◆ THE TASK
Answer these questions from the Strip-MLP page below, one answer per line:
(a) Which conference accepted Strip-MLP?
(b) What was released in the initial commits of 15/09/2023?
(c) What problem is the Cascade Group Strip Mixing Module proposed to overcome?

◆ PROVIDED PASSAGE
○ ○ ○ ○ ○

Awesome

Strip-MLP

This is the official code (based on Pytorch framework) for the paper "Strip-MLP: Efficient Token Interaction for Vision MLP". Strip-MLP is a general backbone for vision MLP with significantly superiorities on the performance and computing complexity of the model.

Updates

17/04/2024

Our new work ``MLP-DINO: Category Modeling and Query Graphing with Deep MLP for Object Detection'' has been accepted to IJCAI2024. Strip-MLP is extended to be a strong backbone for downstream task of object detection. The code of MLP-DINO will be available at MLP-DINO.

15/09/2023

Initial commits: we release the source codes and the checkpoints on ImageNet-1K.

14/07/2023

News: Strip-MLP has been accepted to ICCV 2023!

Introduction

We present Strip-MLP for deep MLP-based models to enrich the token interaction power in three ways.

Firstly, we introduce a new MLP paradigm called Strip MLP layer that allows the token to interact with other tokens in a cross-strip manner, enabling the tokens in a row (or column) to contribute to the information aggregations in adjacent but different strips of rows (or columns).
Secondly, a Cascade Group Strip Mixing Module (CGSMM) is proposed to overcome the performance degradation caused by small spatial feature size. The module allows tokens to interact more effectively in the manners of within-patch and cross-patch, which is independent to the feature spatial size.

○ ○ ○ ○ ○

◆ GIVEN RECORDS
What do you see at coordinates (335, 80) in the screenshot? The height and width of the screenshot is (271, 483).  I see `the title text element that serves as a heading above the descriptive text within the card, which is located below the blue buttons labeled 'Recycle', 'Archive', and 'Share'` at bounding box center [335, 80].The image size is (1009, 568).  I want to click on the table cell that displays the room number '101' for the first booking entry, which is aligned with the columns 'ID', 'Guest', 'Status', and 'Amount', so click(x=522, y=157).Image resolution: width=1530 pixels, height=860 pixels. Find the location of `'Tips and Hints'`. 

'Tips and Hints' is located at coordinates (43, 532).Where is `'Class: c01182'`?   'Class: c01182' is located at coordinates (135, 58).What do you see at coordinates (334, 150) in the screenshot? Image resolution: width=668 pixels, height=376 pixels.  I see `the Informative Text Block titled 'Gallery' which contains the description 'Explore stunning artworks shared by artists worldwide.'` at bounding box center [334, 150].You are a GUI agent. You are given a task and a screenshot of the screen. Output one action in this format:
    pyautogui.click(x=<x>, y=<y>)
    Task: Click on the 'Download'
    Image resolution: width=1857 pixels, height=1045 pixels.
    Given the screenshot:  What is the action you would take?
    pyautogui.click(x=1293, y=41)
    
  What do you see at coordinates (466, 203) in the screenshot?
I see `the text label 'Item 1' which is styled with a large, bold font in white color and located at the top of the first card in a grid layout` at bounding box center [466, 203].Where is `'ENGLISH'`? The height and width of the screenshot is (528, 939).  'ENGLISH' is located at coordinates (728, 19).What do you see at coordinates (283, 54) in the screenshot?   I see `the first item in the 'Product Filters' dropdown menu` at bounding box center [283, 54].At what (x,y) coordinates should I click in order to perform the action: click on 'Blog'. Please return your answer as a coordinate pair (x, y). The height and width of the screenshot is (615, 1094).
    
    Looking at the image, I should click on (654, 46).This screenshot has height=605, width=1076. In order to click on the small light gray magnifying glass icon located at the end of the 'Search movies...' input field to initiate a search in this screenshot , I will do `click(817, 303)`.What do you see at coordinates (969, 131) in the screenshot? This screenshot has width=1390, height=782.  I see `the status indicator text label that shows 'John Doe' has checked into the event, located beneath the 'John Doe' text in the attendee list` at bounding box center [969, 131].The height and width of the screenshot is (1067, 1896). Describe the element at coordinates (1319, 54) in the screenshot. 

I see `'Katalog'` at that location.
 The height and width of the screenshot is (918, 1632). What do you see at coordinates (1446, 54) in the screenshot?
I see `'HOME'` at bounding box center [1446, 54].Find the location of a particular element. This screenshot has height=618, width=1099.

○ ○ ○ ○ ○

◆ TASK RESPONSE
(a) ICCV 2023
(b) The source codes and the checkpoints on ImageNet-1K
(c) The performance degradation caused by small spatial feature size